China’s central bank makes the largest interest rate cut since 2020

The world's eyes are on China's economic situation, which is working on recovering since pivoting away from the zero-COVID policy stance.

China’s central bank makes the largest interest rate cut since 2020
The headquarters of the People's Bank of China, the central bank, is pictured behind an iron chain in Beijing August 30, 2010. REUTERS/Jason Lee/File Photo/File Photo

The backstory: The world's eyes are on China's economic situation, which is working on recovering since pivoting away from the zero-COVID policy stance, with figures like US Treasury Secretary Janet Yellen stepping into the conversation. Yellen, in particular, has pointed to it as a significant "risk factor," not only for the US economy but also for the economies of neighboring Asian countries. China has the second-biggest economy in the world, so how things are going there can have a ripple effect across global markets. In fact, in April, the International Monetary Fund predicted that China would be the top contributor to global growth over the next five years.

One of the more recent concerns revolves around the country’s struggling real estate sector. For example, even once-top real estate players like Country Garden are dealing with the threat of defaults.

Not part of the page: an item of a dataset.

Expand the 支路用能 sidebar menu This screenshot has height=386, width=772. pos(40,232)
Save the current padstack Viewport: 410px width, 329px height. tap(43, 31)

Also, financial conglomerate Zhongzhi has missed two payments this year, which is spooking some investors about possible contagion in the financial sector. According to insiders, China’s banking regulator has already created a task force to look into risks at the firm.

More recently: Pan Gongsheng took over the reins as governor of the People's Bank of China (PBOC) from Yi Gang last month. But his tenure has already faced challenges. Recent data points to a downward trend – bank loans hit a 14-year low in July, alongside deflation pressures and further falling exports. Breaking it down – in July, China's industrial output saw a 3.7% year-on-year growth, falling short of the projected 4.4%. Retail sales also showed slower growth and missed estimates at 2.5% for the same period.

Also, in July, policymakers announced more measures to prop up the economy and boost its recovery. These included steps to promote private investments, “restore and expand” consumption and boost car ownership, especially in the new energy sector.

The development: The PBOC, China’s central bank, made an unexpected move on Tuesday by slashing a significant interest rate. It decided to lower the rate on its one-year loans, which it calls the medium-term lending facility, by 15 basis points, bringing it down to 2.5%, the biggest cut since 2020. This is the second time it has cut rates since June. The PBOC also trimmed a short-term policy rate by 10 basis points.

And then, later on the same day, the PBOC continued with more rate reductions. It brought down the rates for different types of lending facilities – overnight, seven-day and one-month standing – each by ten basis points. These new rates landed at 2.65%, 2.8% and 3.15%, respectively. While some economists had boosted sentiment after these cuts, others are saying bigger steps are needed to really turn the situation around.

Key comments:

“The PBOC rate cuts today set the stage for looser liquidity conditions that could eventually support an even bigger fiscal push,” said Louise Loo, lead economist at Oxford Economics to Bloomberg. “So that is encouraging.”

“The weak July credit data suggest the downward spiral of the property sector continues, and worsening geopolitical tensions add to the uncertainty,” said Lu Ting, chief China economist at Nomura, and a team in a report last Friday.

“China’s slowdown will have the largest impact on its Asian neighbors, but there will be some spillovers to the United States,” said Treasury Secretary Janet Yellen earlier this week.

“China’s activity data show the economy skidding into the second half of the year – clear reason for the swift and unusually large rate cut Tuesday. The readings on production, investment and consumption all undershot expectations, showing June’s rate cut didn’t move the dial,” said Bloomberg economists David Qu and Chang Shu.